Kuhn, in ruling that the rights of the natural mother took precedence over those of the foster parents, found that the Pedersons had failed to prove Mrs. Van an unfit mother. The Pedersons had attempted to prove that Mrs. Van had "abandoned" Tuan when she left him in a Saigon orphanage to ensure his safe passage to the U.S. But Henry Baskin, Mrs. Van's ACLU attorney, pointed out that she had never signed a legal release for adoption.
Judge Kuhn also took note of the fact that while Tuan was born Catholic, the Pedersons planned to raise him as a Lutheran.
"During the hearing, it became clear that the Pedersons had used stonewalling tactics to keep Tuan away from Mrs.

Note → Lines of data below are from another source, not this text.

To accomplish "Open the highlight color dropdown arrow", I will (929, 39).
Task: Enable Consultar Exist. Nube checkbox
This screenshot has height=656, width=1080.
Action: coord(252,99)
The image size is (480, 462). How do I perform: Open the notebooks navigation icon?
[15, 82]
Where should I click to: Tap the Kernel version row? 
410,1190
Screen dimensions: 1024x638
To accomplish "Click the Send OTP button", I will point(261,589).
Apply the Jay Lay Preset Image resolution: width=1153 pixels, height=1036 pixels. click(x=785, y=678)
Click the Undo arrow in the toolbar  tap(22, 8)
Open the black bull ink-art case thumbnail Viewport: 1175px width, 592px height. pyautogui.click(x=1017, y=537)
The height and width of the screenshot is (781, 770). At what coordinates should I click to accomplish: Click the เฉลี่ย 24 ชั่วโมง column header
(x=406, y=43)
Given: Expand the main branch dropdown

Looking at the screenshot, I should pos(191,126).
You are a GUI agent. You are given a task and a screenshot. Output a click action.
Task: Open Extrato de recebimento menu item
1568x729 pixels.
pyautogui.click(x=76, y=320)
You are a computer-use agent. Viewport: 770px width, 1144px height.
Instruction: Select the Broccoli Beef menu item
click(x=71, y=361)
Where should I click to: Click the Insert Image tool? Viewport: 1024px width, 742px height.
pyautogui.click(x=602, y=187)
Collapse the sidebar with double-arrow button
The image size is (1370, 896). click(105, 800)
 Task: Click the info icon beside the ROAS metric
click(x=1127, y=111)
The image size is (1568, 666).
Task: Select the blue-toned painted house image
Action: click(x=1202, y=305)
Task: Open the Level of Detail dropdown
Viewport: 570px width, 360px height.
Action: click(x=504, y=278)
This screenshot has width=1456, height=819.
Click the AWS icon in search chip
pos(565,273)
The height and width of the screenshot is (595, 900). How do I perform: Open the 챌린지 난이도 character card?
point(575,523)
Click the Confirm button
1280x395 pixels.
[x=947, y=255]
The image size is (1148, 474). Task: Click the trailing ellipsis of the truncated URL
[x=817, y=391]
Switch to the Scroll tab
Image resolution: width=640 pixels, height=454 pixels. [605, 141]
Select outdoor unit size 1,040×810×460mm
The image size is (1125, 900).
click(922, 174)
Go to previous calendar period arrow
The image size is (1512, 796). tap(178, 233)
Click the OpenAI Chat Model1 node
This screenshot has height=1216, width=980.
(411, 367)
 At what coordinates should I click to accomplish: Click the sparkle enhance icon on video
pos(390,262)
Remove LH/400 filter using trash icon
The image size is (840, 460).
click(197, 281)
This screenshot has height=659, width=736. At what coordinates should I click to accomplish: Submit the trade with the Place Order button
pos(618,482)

Van," said Jess Fill, Baskin's assistant. "They received a letter in August 1975 stating that Tuan was not available for adoption, yet they proceeded with the adoption."
Just before the "fall" of Saigon (and the rise of Ho Chi Minh City), orphanages functioned like day care centers for parents unable to care for their children, due to the ravages of war. Most parents never intended for these children to be adopted.
Tuan's case was the second recent decision returning these children to their relatives. A similar case in Iowa was also decided in favor of the natural mother.
Fill, who was present when Tuan was returned to Mrs. Van, said Tuan was well-behaved and apparently not upset upon leaving the Pedersons, who do not plan to appeal the decision.
Tuan and Mrs. Van will live in Green Bay, Wisconsin, where Mrs. Van is studying nursing.